The layout looks liveable. As you are going to be using it all year if your external tanks aren't already winterised I'd be looking at enclosing them in insulated enclousers and having a heating feed from the blow air system, also worth putting a blow air feed into the loo cassette area.
 
ours was very similar to what you plan we originally use a table on a tripod to fit diagonally between us but then went to a boom table for passenger and driver could eat of the end of the kitchen
one of the reasons we upgraded to a coach built was no lounging space ,seats are comfy enough to sit on but you cant loungei dont think in a 6m pvc with a fixed bed you can get a proper lounge
remember when you remove the bulkhead your left with a 4 inch step between can and rear wildax fit fooot rests to the rea of the seat box otherwise you will suffer from dangly legs we just used two caravan step that stacked
there isnt room to sit facing each other with the seats turned 90 degrees this may have been due to the seats we had

Thanks for that - I wasn't sure if a table would fit with the seats facing in other. In that case a little adjusting and this layout (for table should work:
vantage sol front.JPG


Our's would differ in that above the fridge would be a surface instead of a wardrobe - giving a permanent table of sorts (well - somewhere for me to have my laptop if Missus is still in bed lol). Maybe a similarly placed table to the above pic, but elongated to eat from might be the answer.
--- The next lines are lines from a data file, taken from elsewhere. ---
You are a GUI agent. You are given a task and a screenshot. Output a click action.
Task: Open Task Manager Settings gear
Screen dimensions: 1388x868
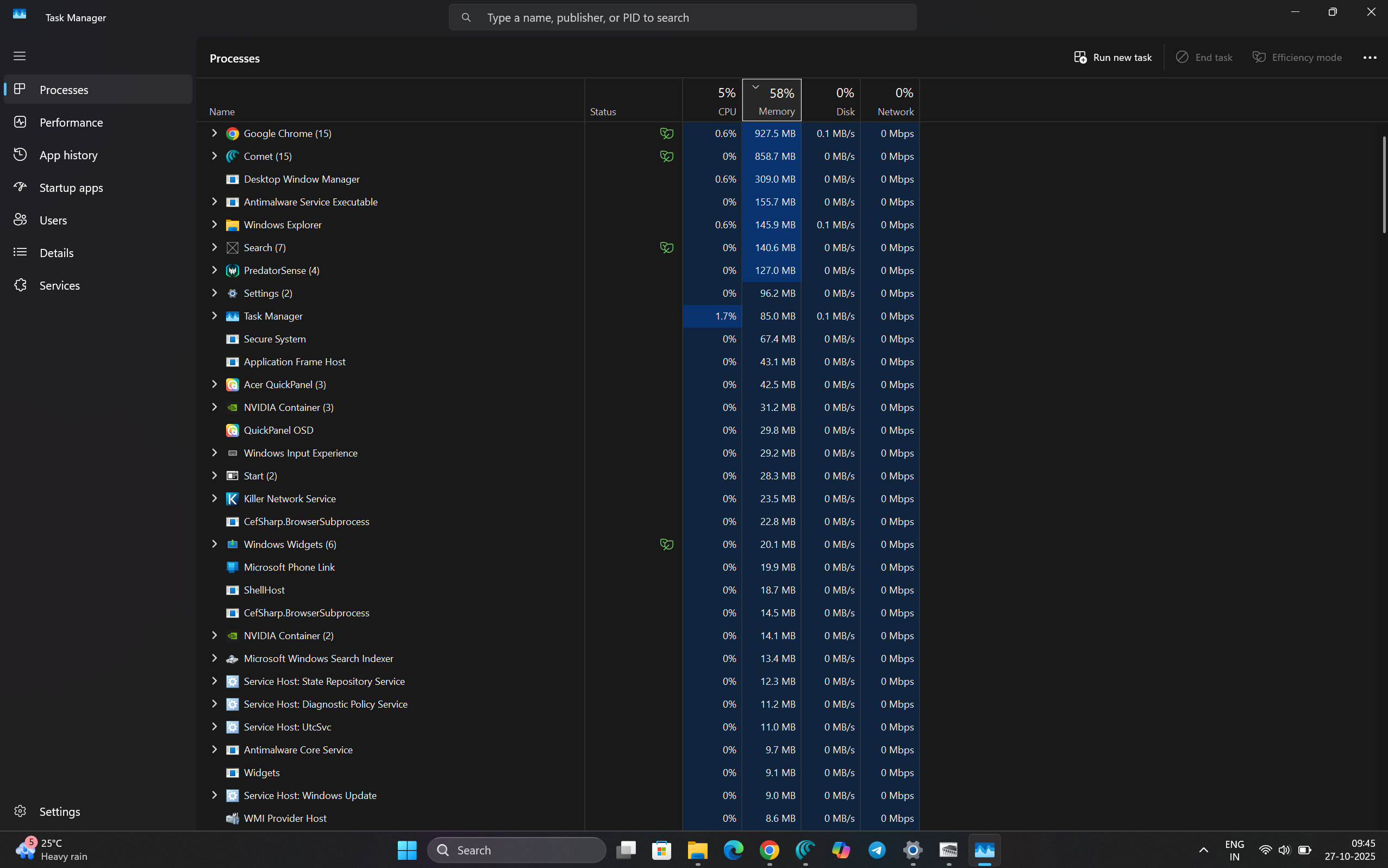coord(20,811)
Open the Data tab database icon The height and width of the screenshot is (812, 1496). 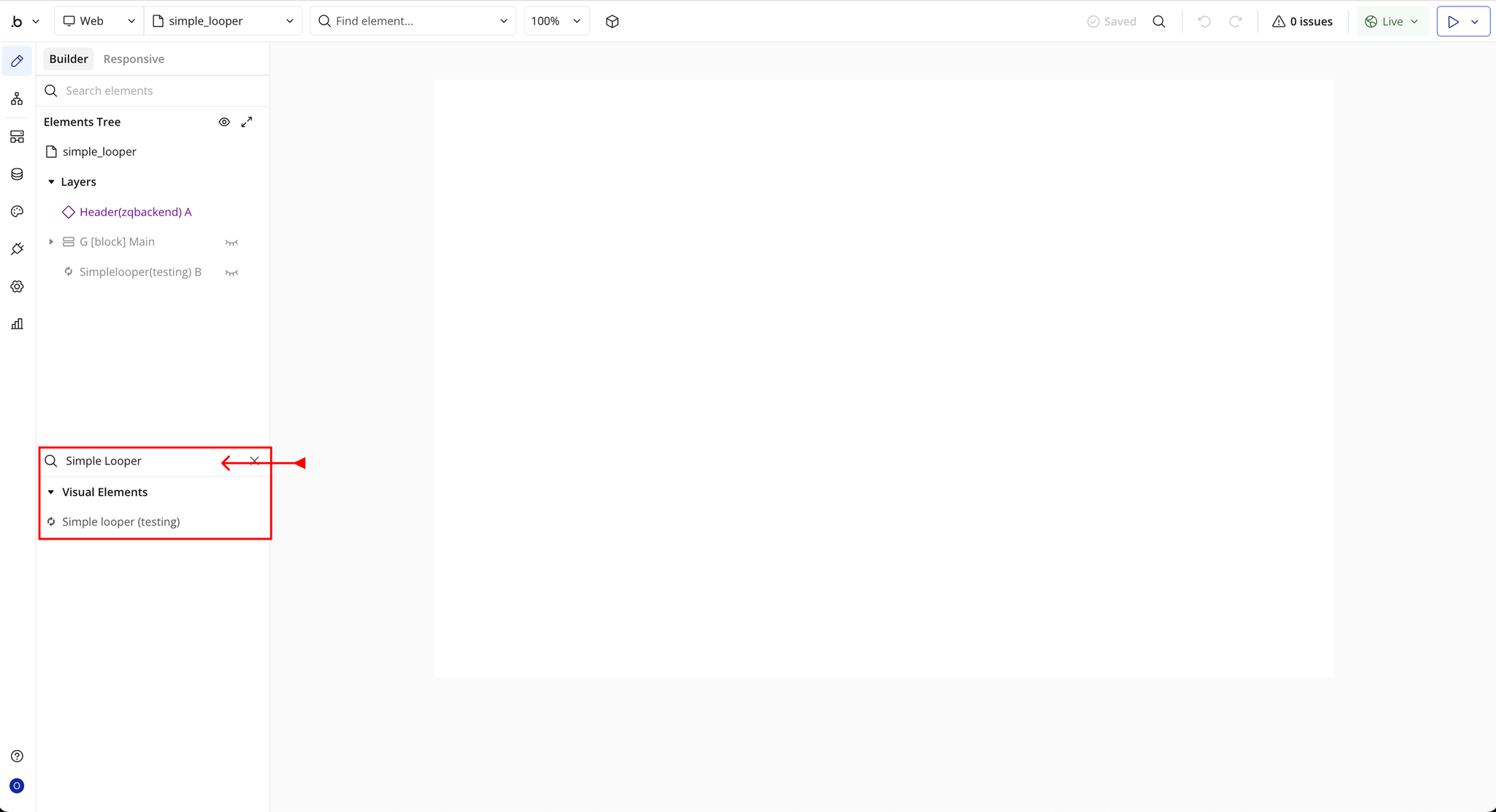pyautogui.click(x=17, y=174)
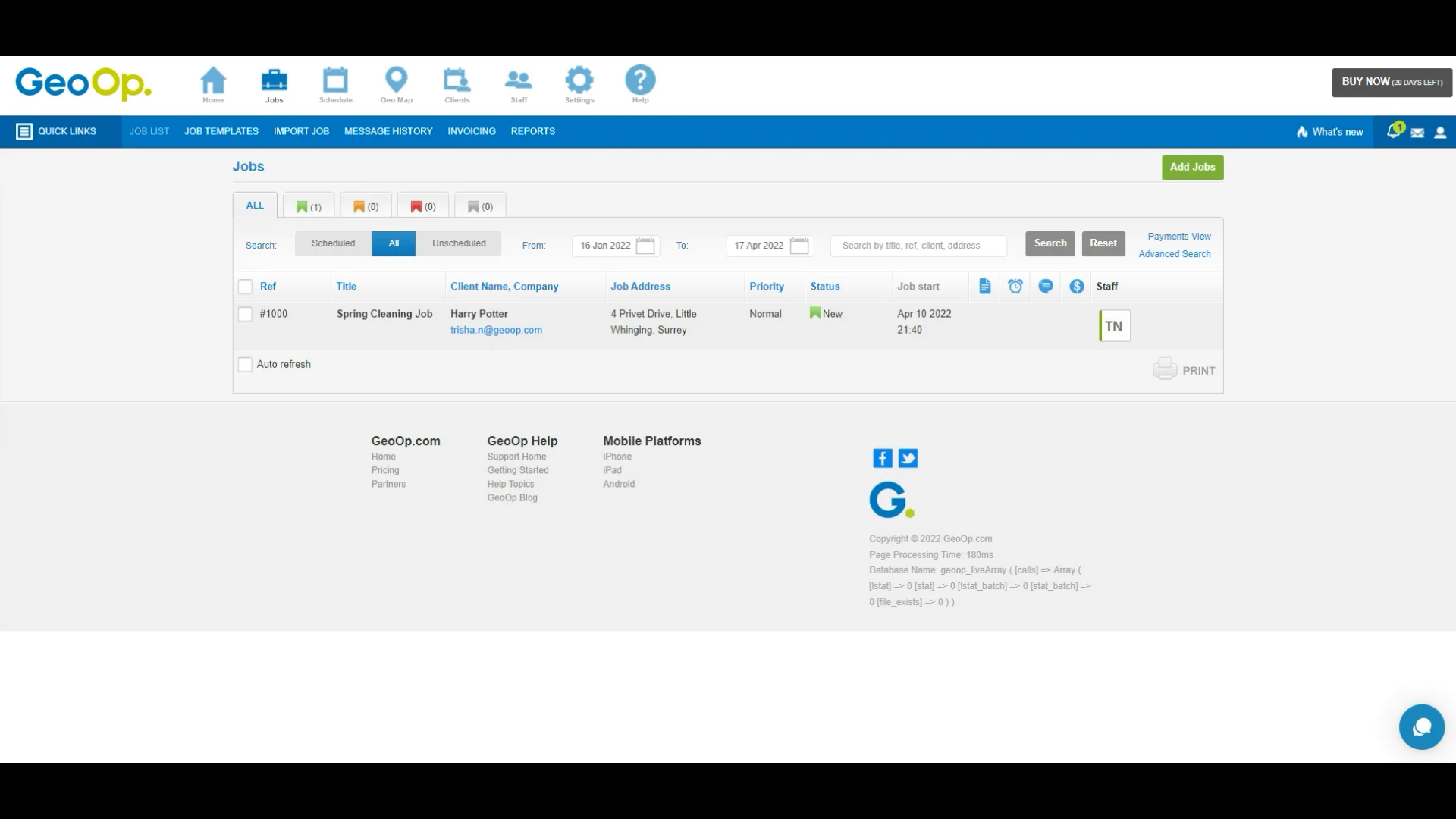Open the Geo Map view
1456x819 pixels.
click(x=397, y=84)
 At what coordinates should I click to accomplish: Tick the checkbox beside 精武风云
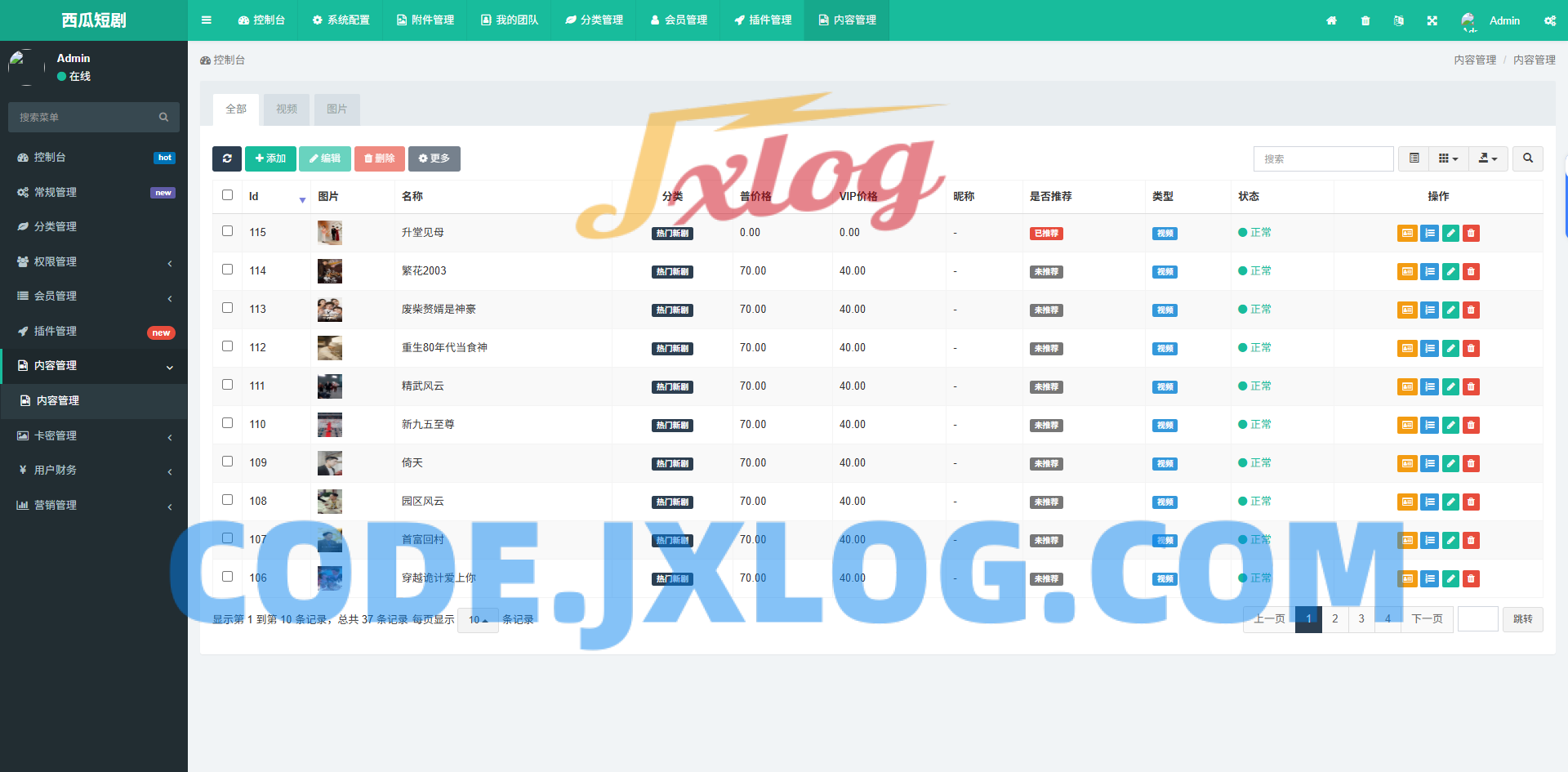[227, 384]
Lounging wise - I think we are sorted. At home we never "sit" on a sofa, both of us always have our feet up. It's the same in our currently laid out van with u-shape lounge. So what I thought I'd do is build both sides of the new bed design so they can incline.

Even working from home I work crashed out on the sofa far more than from my office. I have a cracking little laptop table that adjusts all over the place - I use this in the van as well.
Like this for anyone interested:
Amazon product ASIN B01HZ51K0Q
The layout looks liveable. As you are going to be using it all year if your external tanks aren't already winterised I'd be looking at enclosing them in insulated enclousers and having a heating feed from the blow air system, also worth putting a blow air feed into the loo cassette area.

I like the idea of encasing our tanks and feeding hot-air into them. They are next to each other under the van, so it would be an easy job to box them in insulated aluminium or something and feed a vent into the box.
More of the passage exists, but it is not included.